> Instructions for the task
Which lines of the entries contain the string "right"? Please find them and copy them.

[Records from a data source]
"""

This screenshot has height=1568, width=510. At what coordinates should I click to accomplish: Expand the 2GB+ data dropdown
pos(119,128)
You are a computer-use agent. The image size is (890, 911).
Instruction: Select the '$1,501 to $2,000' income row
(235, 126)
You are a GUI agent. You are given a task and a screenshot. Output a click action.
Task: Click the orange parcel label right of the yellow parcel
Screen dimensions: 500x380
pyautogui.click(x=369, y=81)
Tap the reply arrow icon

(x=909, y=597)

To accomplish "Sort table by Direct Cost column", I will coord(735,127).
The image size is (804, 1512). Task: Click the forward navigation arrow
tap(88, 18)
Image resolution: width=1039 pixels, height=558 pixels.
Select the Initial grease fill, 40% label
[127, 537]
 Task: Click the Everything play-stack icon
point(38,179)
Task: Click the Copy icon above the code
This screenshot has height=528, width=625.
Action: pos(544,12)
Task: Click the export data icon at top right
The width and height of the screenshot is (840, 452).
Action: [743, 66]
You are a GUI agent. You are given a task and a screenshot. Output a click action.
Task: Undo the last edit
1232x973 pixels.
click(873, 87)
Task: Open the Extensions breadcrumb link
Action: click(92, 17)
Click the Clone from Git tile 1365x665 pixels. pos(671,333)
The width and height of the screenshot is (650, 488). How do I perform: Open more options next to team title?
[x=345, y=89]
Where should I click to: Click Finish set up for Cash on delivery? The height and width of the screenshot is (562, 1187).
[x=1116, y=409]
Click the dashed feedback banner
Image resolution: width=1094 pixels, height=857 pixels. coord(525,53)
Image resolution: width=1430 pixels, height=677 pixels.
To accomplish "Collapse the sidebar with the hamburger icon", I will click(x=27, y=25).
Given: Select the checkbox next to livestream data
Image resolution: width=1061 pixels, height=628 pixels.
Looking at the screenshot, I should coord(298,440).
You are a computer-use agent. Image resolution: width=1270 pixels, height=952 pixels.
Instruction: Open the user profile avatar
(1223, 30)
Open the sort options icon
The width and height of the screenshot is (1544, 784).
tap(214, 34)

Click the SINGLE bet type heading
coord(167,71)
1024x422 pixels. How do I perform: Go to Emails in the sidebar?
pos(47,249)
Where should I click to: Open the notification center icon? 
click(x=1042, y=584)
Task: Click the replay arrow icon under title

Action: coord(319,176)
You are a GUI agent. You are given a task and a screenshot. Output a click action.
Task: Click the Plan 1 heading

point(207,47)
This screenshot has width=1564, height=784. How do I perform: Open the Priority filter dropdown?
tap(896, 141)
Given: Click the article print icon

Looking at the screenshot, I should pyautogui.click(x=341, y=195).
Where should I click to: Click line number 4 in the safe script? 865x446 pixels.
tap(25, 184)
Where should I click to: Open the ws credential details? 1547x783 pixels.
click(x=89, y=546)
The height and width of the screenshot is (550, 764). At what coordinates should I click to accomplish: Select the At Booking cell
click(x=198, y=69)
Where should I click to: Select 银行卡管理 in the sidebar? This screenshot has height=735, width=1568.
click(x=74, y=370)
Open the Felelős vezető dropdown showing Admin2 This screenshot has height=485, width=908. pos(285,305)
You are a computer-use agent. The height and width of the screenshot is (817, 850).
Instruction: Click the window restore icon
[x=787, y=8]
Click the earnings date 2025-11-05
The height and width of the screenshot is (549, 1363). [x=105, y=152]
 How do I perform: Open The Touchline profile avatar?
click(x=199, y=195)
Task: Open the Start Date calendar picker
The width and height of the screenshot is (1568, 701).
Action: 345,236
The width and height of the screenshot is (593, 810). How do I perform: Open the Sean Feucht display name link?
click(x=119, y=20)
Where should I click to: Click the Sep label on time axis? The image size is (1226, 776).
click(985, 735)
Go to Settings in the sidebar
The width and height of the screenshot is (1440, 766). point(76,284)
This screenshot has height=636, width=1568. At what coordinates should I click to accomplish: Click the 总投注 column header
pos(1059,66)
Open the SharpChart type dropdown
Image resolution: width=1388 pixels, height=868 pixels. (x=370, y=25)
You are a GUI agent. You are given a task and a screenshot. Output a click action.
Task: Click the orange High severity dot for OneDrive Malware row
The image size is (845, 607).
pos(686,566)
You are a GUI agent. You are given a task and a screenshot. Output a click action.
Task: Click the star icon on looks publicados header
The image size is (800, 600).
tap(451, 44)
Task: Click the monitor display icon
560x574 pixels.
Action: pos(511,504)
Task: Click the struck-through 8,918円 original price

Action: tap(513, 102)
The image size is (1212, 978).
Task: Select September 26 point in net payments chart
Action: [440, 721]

"""

> Finished task
Task: Click the orange parcel label right of the yellow parcel
Task: Click the export data icon at top right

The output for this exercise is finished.